## Exercise instructions
#1 Edit the personal story from "Fast forward again" to "as a whole!", replacing "gym" with "fitness center".
#2 Translate this sentence from the personal story into Spanish: "We've been living together ever since."
#3 Write the next part of the personal story, picking up after its final sentence.

My Story

Staring at this blank page thinking of where I was and where I am today, and trying to think of a starting point. Well I was born into a middle class family, middle child (yes I have the middle child syndrome ahah), older sister, younger brother, great hard working family. Looking back I've always struggled with acceptance, from friends, family, teachers, pets, you name it. Always looking to please others by doing well and looking for that recognition. I feel as though this has directly impacted who I am today. When I was about 18 years old (I think!) I asked my doctor, as no one was supportive of how I felt, about anti-anxiety medications as well as for depression. This is what started my journey in the pharmaceutical realm and did not stop there, I dabbled with other prescription medication and still held my "status" in school, with friends, and with family. I was always on high honor role or honor role, in honor society and working hard to get there. 

Fast forward  a year and I began going to college. One of my best friends was in a sorority and it stunk because she was always busy with parties, fundraisers, meetings, you name it!! So I joined my second semester. I do not regret it one bit. I was exposed to all different types of people from all over, difference backgrounds, personalities, and had so many opportunities in our local community. I became president my senior year, even with my extreme fear of public speaking and messing up on speeches and talking in front of my peers, I did it. I dabbled with drugs and especially drinking throughout my college experience and to this day don't regret it! As I reflect back I do regret my bad attitude, although not always present, I know that I was in a bad abusive relationship and it made me stronger, so I guess you live and you learn. 

Fast forward again and I graduated from college, I had gained 15-20lbs, not feeling so hot. Joined a gym, went after work, eat pretty decent with what Ma stocked that house with, swam on occasion as well. I met my now boyfriend of 2.5 years online and moved in with him, against my parents will, 6 months later. We've been living together ever since. He's put up with my crap over the years with battling to get into shape and to feel comfortable in my own skin. 20lbs dropped later I still do not feel 100% confident, but oh boy do I feel 10x better as a whole!

## Items from a dataset

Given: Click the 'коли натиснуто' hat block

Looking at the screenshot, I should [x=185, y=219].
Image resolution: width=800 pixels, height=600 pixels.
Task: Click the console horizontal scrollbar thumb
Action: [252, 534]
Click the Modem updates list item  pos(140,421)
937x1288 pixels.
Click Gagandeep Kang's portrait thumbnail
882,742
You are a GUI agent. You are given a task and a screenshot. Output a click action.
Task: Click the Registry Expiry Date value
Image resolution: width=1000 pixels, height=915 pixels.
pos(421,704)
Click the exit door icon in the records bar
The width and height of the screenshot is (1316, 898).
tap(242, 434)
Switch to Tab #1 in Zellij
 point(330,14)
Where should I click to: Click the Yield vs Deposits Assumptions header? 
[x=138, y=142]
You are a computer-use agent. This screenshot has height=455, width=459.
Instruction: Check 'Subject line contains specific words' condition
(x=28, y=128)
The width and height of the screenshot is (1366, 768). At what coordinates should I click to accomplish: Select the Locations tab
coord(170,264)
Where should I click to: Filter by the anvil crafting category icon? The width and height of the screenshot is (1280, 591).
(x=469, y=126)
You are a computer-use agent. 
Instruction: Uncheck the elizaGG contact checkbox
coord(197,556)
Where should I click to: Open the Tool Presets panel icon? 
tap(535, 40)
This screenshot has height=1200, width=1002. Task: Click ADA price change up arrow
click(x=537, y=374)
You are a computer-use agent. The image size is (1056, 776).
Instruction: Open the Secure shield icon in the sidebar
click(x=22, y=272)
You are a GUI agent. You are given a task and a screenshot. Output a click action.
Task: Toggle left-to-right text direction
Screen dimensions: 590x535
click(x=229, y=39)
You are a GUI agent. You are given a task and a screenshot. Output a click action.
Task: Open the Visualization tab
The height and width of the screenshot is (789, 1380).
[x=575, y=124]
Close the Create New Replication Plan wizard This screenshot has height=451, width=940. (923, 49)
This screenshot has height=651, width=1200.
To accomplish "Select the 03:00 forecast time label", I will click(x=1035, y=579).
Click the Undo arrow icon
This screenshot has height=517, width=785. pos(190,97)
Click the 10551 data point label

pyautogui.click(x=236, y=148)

## Outputs in order
#1
Fast forward again and I graduated from college, I had gained 15-20lbs, not feeling so hot. Joined a fitness center, went after work, eat pretty decent with what Ma stocked that house with, swam on occasion as well. I met my now boyfriend of 2.5 years online and moved in with him, against my parents will, 6 months later. We've been living together ever since. He's put up with my crap over the years with battling to get into shape and to feel comfortable in my own skin. 20lbs dropped later I still do not feel 100% confident, but oh boy do I feel 10x better as a whole!

#2 Hemos vivido juntos desde entonces.

#3
2 years ago in this May, 2014, will be my 2 year anniversary of drinking Shakeology, the dreaded meal replacement shake I was reluctant to try! I have not been sick sick in that time frame, a cough, a sneeze, a sore throat, but literally not like before!! It's amazing!! I no longer take over the counter vitamins OR anti-anxiety or anti-depressants. It's been a game changer, not just drinking this natural shake, but the SUPPORT and Friends I've made along the way. I love what I do and I would wish it for anyone!! I became a Beachbody Coach in October 2012 to get the discount, no obligations, and then I started to see my friends quitting their 9-5 jobs and coming home to be with their small children and I thought to myself, what a blessing!! Plus they were making WAY more than a desk job and actually enjoying it. They are their own BOSS and create their time around them, vacations, trips to the park, they had FREEDOM, and I wanted it!!  So that's my current journey, going to school part-time for my masters degree, working a full-time desk job, and working my Beachbody business part-time to change lives and inspire others that they can have that freedom too!!!